Seeking the right ADA-compliant emergency phone is a difficult process. A plethora of choices can ma
If you’ve ever had to sort through the confusing terms and special charges in all those long-distance plans phone companies are selling these days, you already have a pretty good idea of what’s involved in picking the right Americans with Disabilities Act (ADA)-compliant emergency phone for your facility.
Because, just like those reportedly “5-cent” calling plans that jack up their rates if you call during peak hours, making the wrong choice when selecting an emergency phone can bust your budget, limit your options and inflate your monthly phone bills.
All ADA emergency phones are not created equal. It’s a phone-cord jungle out there, and the key is to untangle the facts from the hype. You can start by nixing the idea that the higher priced models provide the most features. In fact, a survey (see chart on page 58) of the most popular models shows just the opposite to be true in some cases.
Some of the lower-priced models contain not only the features you need immediately but also offer some long-term money-saving features as well. You must take into account dialing features, and how calls are handled and disconnected, when looking at these devices.
How about those phones with fancy enclosures and shiny big red buttons? You’d be surprised to know that under some of that glimmering sheet metal you’ll find very obsolete technology—technology that will prove costly to repair as parts become scarce.
How these phones are powered and in what kind of temperatures they operate are other very important considerations when seeking assurance that the phone you select will work properly. You could be held liable for the smallest malfunction.
This may not be such a big deal if you’re in the market for a single emergency phone for a specific location, such as an elevator. But if you’re buying a slew of phones for various locations, including parking ramps, banks of elevators and other areas of rescue, you’re talking about a major investment—especially when you consider that the pricier ADA-compliant phones can sell for more than $850 each.
The phones used for comparison in this study include ADA-compliant phones from each of the six largest manufacturers of the devices: Allen-Tel, CEECO, GAI-Tronics, Talk-A-Phone, Rath Microtech and Viking Electronics.
When it comes to meeting the basic ADA requirements, all makes and models incorporate the same features—a built-in dialer, speakerphone, a call connected light, and some method of identifying the location to the answering party.

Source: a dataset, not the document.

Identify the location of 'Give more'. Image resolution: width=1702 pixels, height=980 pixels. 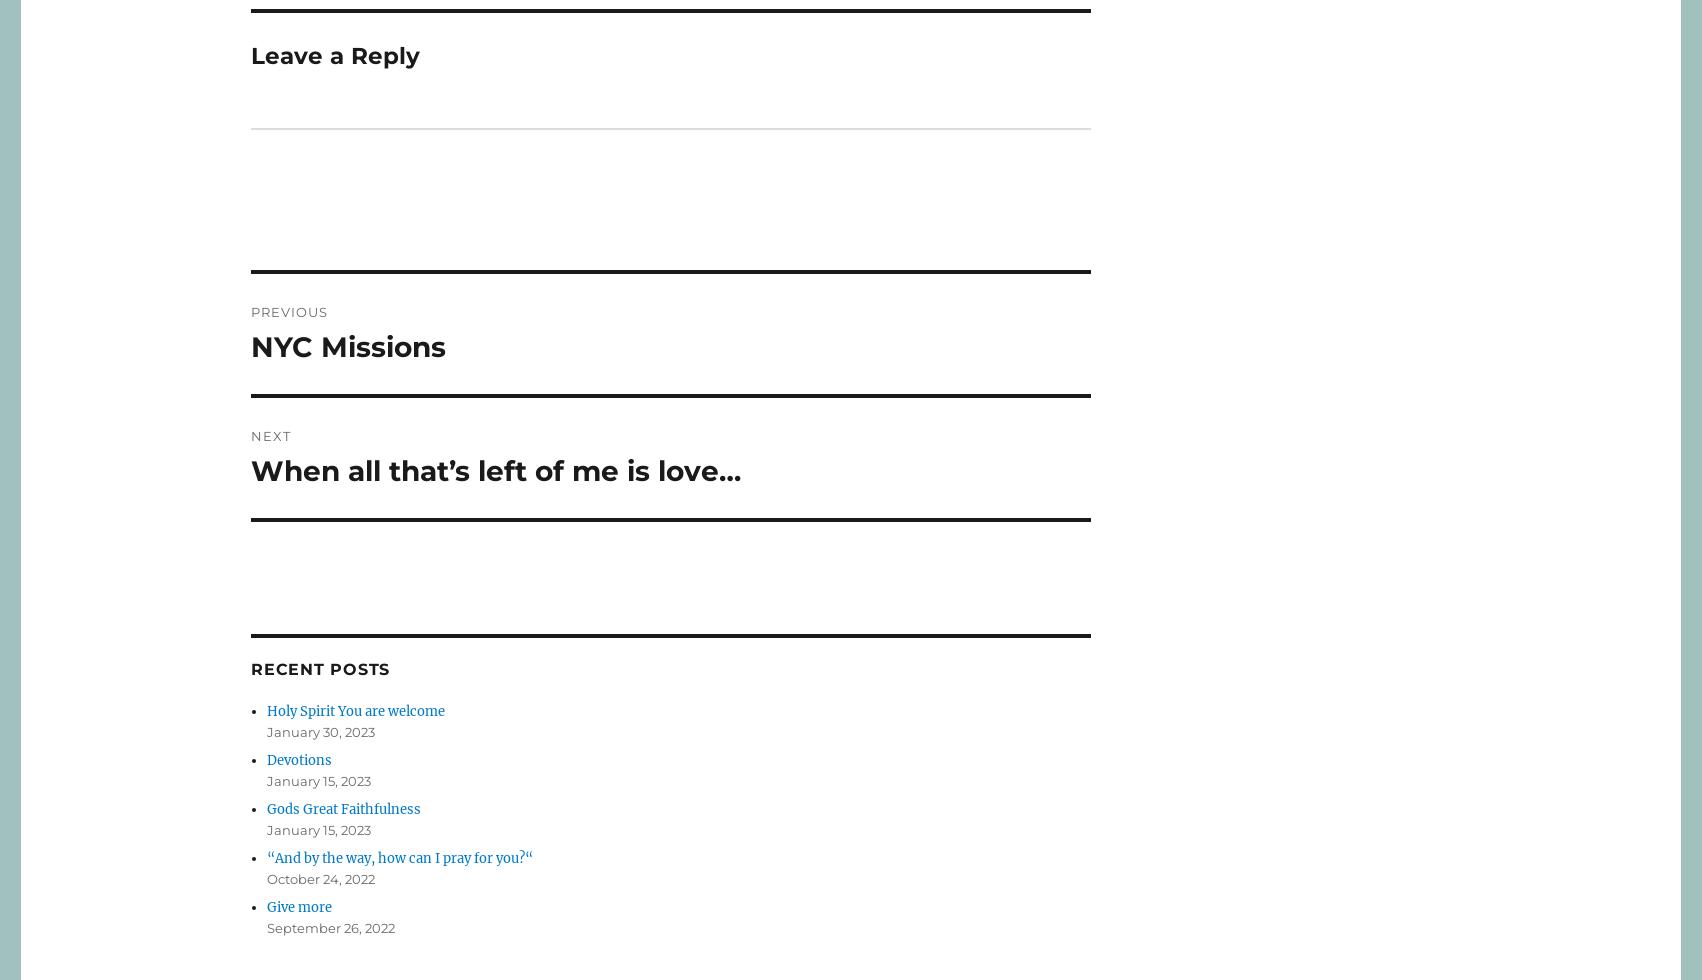
(299, 906).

But once you go beyond the basics, you’ll find significant differences among manufacturers.
Dialing Considerations Are of Utmost Importance
Any comparison of emergency phones should start with dialing features. After all, this is how users start the process of using the device. ADA-compliant phones do not have dials or touch-tone pads—they have built-in auto dialers. But whom do they call and what happens if the line is busy or no one answers? That could mean serious trouble with some of these phones.
Find Out Who Is Handling the Emergency Calls
The bottom line when handling emergency calls is to ensure that all calls are handled promptly, professionally and at all hours. This fact may prompt you to consider using one of the newer emergency phone features.
Disconnecting Can Cause a Major Headache
When discussing disconnection at the end of a call, you don’t want the emergency phone capturing the phone line for endless periods of time. Vandals and pranksters could have a field day if they knew they could tie up your emergency phones for hours on end.
This is why most phones have a built-in call timer.
Put the Phone in a Workable Environment
Installation costs are always a concern when outfitting a facility with emergency phones. It is costly enough to run low-voltage telephone cable in protective conduit to protect it from elements and vandals. The last thing you need is to run AC power to those same phones.
Potential Liability Becomes a Bigger Issue
The latest trend in the emergency phone market comes courtesy of the legal profession. If the emergency phone you installed isn’t working when it’s needed most, even if the failure is due to vandals, you can expect to be sued. The minute you install an emergency phone, you incur a legal duty to keep it operational at all times.
Pricing Comparisons Should Be First and Final Step
Each manufacturer offers several models of phones, each with varying degrees of sturdiness. However, most often, differences in price are usually related more to construction design than standard features. Therefore, for these comparisons, the least costly models were selected.